それによると、2025年に最もクチコミが投稿された旅行関連サイトは2023年、2024年に引き続きブッキング・ドットコム(Booking.com)だった。2位はグーグル(Google)、3位はアゴダ(Agoda)。ブッキング・ドットコムとグーグルの2社で、全体の約50%を占める結果となった。コロナ前の2019年から2023年にかけても、この2サイトが全体の56%を占めていた。
報道資料より
2026年のホスピタリティ業界のトレンドは?
また、トラストユーは2026年に注目されるホスピタリティ業界の動きとして4つのキーワードを挙げている。

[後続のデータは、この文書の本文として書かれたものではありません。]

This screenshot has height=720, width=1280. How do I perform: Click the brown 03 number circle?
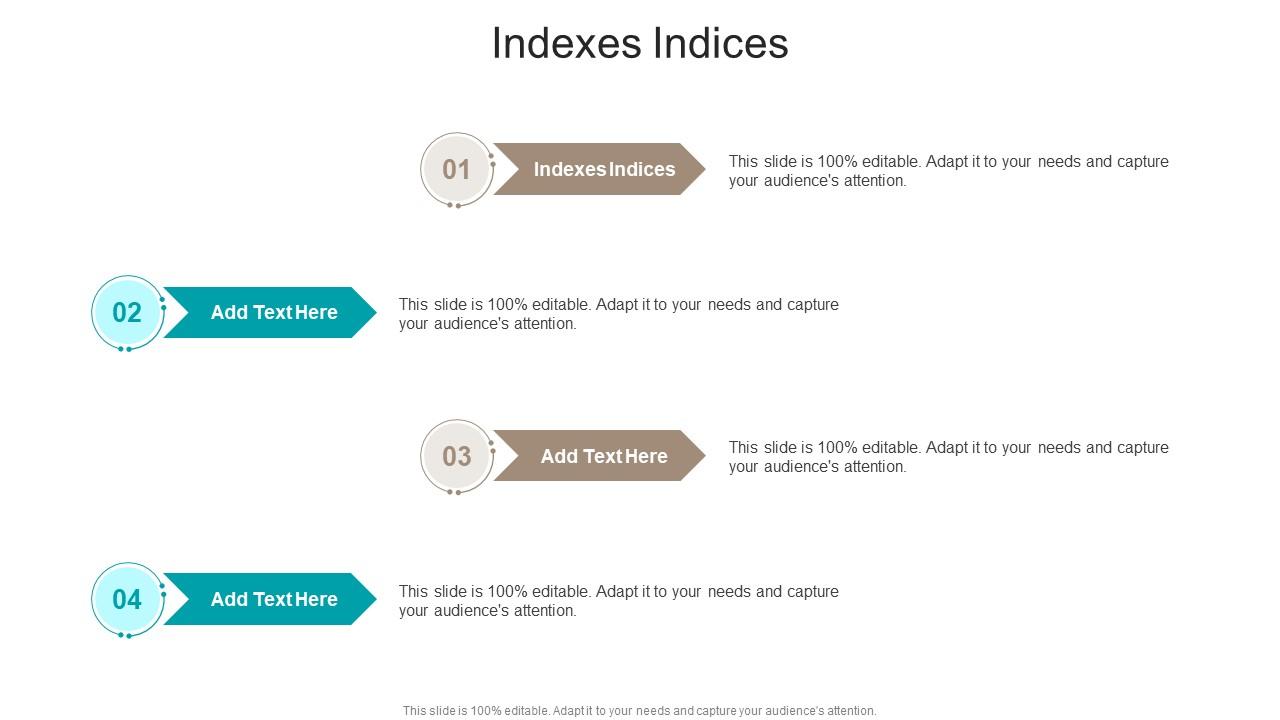pos(457,456)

まず、「Quietification(クワイエタイフィケーション)」。騒音や過剰サービスを排除し、「静けさ」を価値として、落ち着いた空間や体験を提供。デジタル疲れや過剰な刺激からの解放ニーズに応える。
2つ目は「スリープツーリズム」。より良い睡眠を目的に、快眠に特化した客室、枕や寝具へのこだわり、睡眠プログラム、静かな環境など心身の回復やウェルネスに対応するサービスを提供する。
3つ目は、フランスのアペリティフを由来とする「アペ活」。ホテルのバーやラウンジを「滞在価値を高める場」として再定義する。

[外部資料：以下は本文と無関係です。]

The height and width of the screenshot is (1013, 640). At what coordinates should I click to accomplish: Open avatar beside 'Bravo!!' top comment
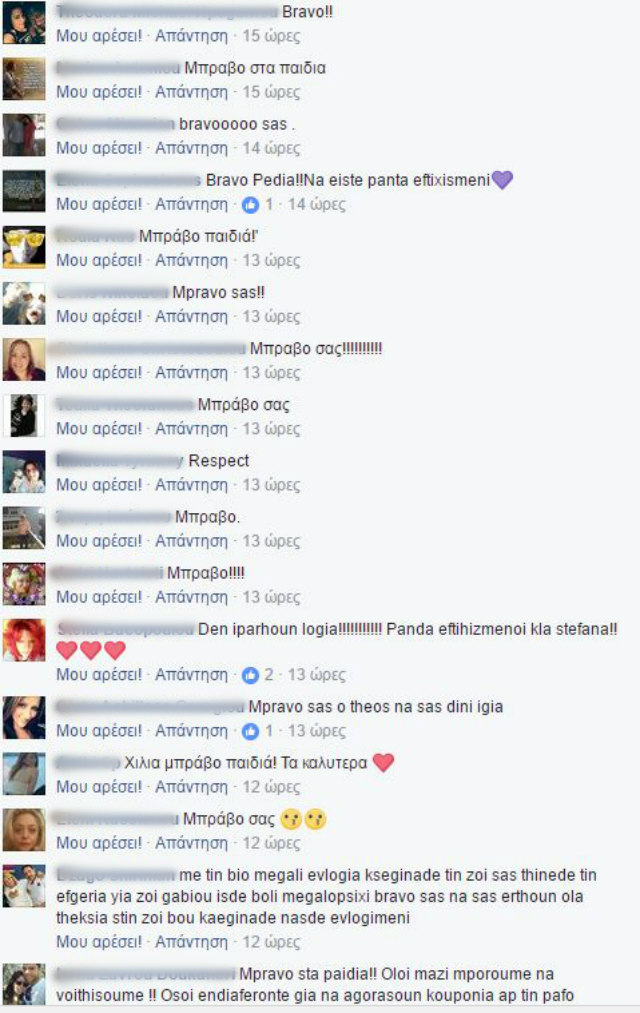tap(24, 23)
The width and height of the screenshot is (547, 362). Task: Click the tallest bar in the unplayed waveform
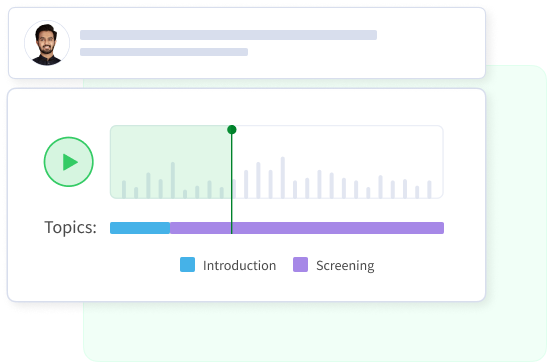[283, 178]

4つ目が「ホテルホッピング」。1回の旅行で複数のホテルを渡り歩くスタイルとして、都市と地方を組み合わせて、ホテル滞在を旅の目的とする層が増加している。そのカギは、短期滞在と高い体験価値の掛け合わせが重要となる。
このほか、2026年は世界的な観光税・宿泊税の引き上げや為替変動などの経済環境の変化が旅行者の意思決定に与える影響に加え、人気観光地の混雑や価格高騰を背景とした「Destination Dupes(代替旅行地)」の台頭、民泊を含む短期宿泊レンタル(STR:Short Term Rental)市場の成長鈍化といった構造変化が見込まれると予測している。